Records shown:
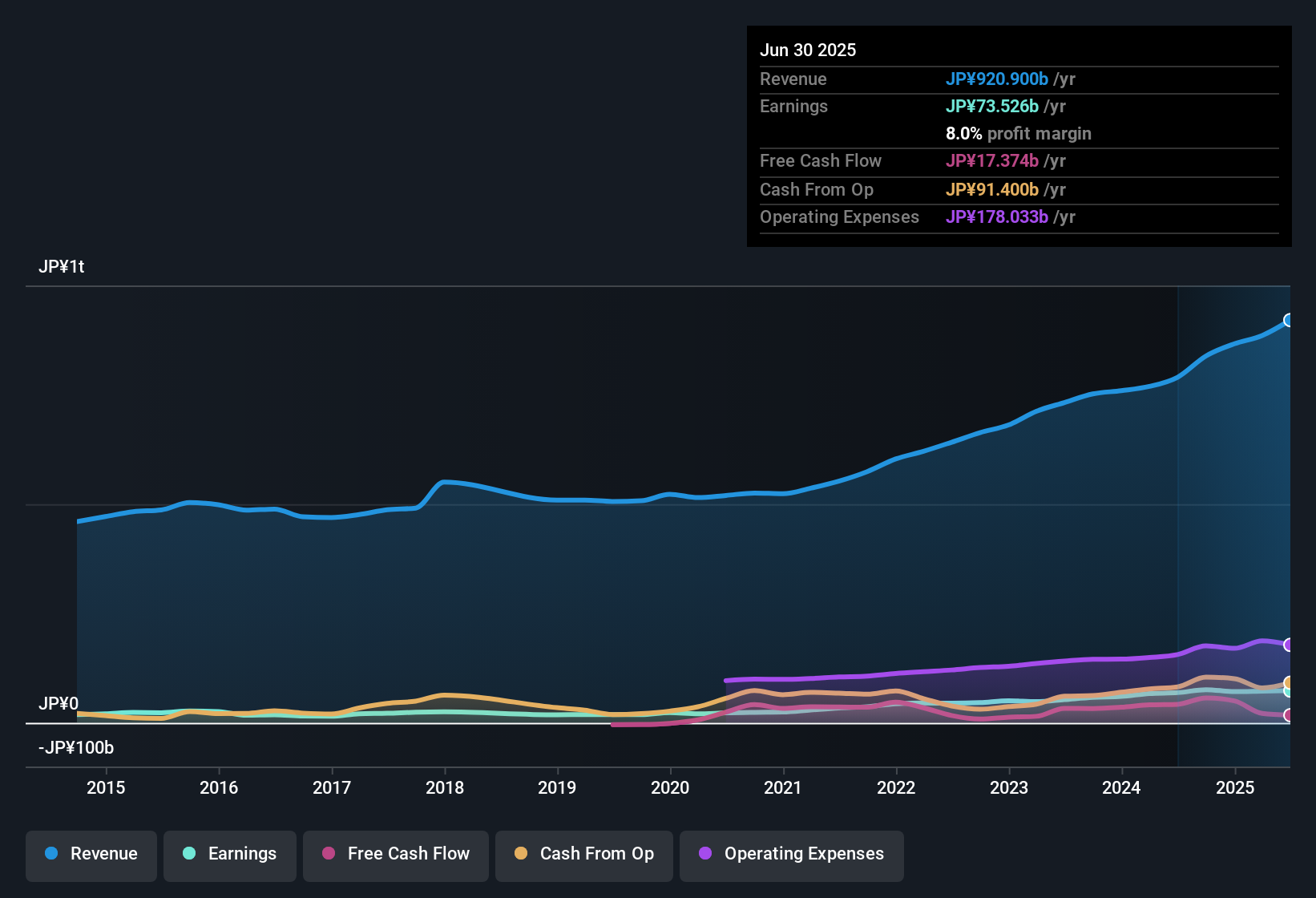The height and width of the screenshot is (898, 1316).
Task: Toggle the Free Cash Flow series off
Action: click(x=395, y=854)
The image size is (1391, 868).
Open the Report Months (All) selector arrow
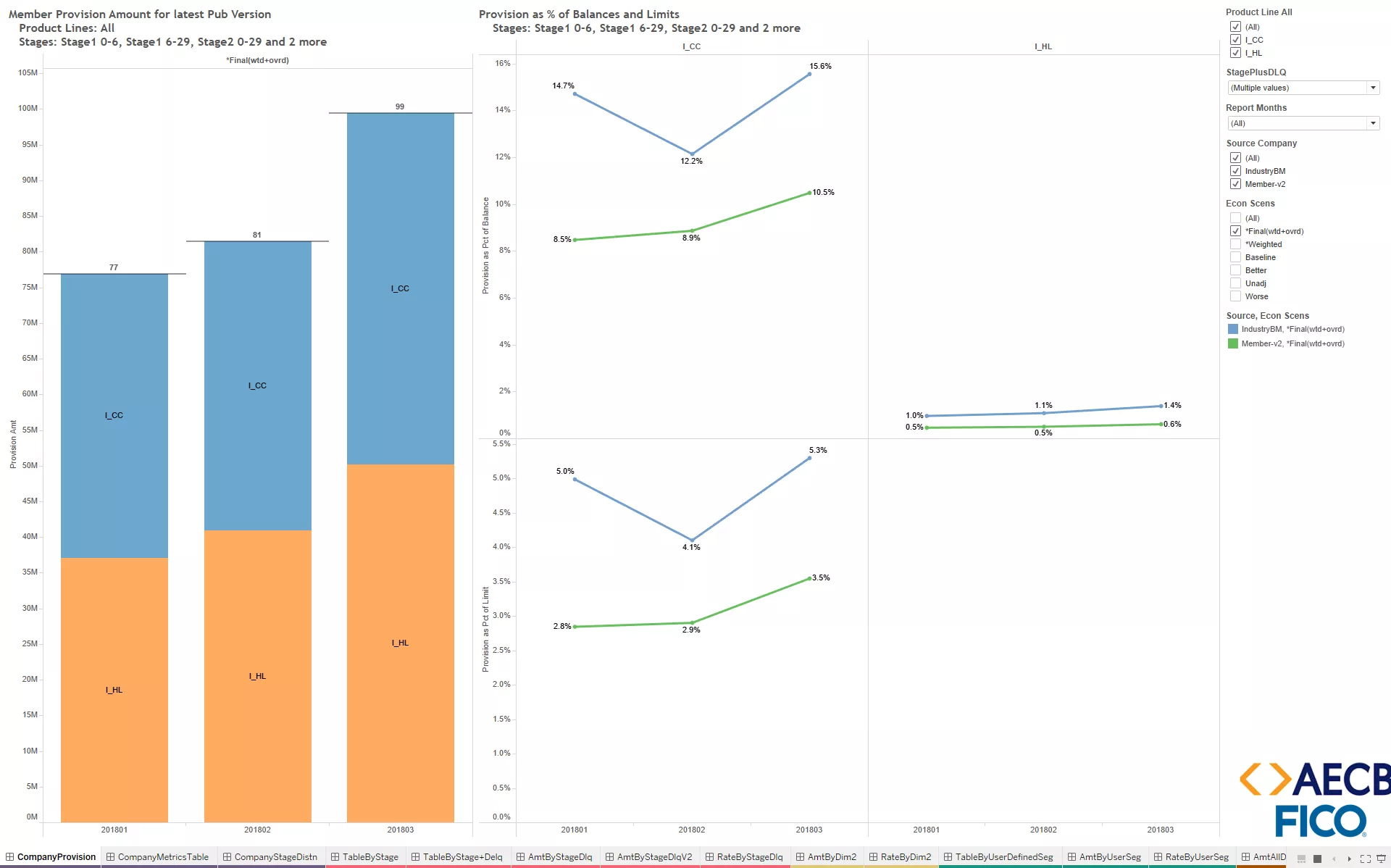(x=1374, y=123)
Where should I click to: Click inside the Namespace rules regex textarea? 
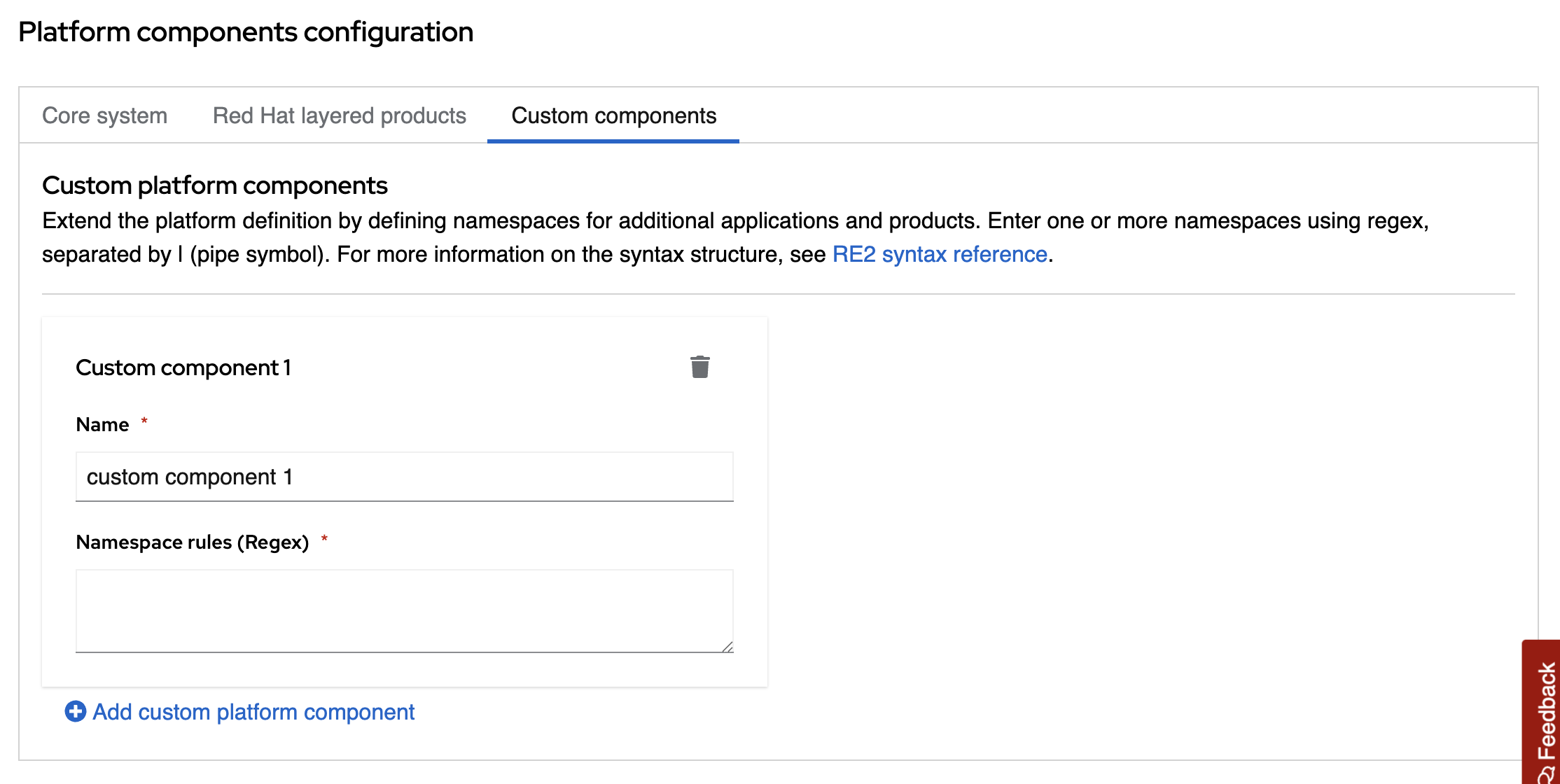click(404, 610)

Goal of the exercise:
What you return should be the exact lines from the one containing "The image size is (1391, 868)." through the end of the listing above, both included, minus any pictures.

Exercise solution:
The image size is (1391, 868).
Open the Report Months (All) selector arrow
(x=1374, y=123)
Where should I click to: Click inside the Namespace rules regex textarea? 
click(404, 610)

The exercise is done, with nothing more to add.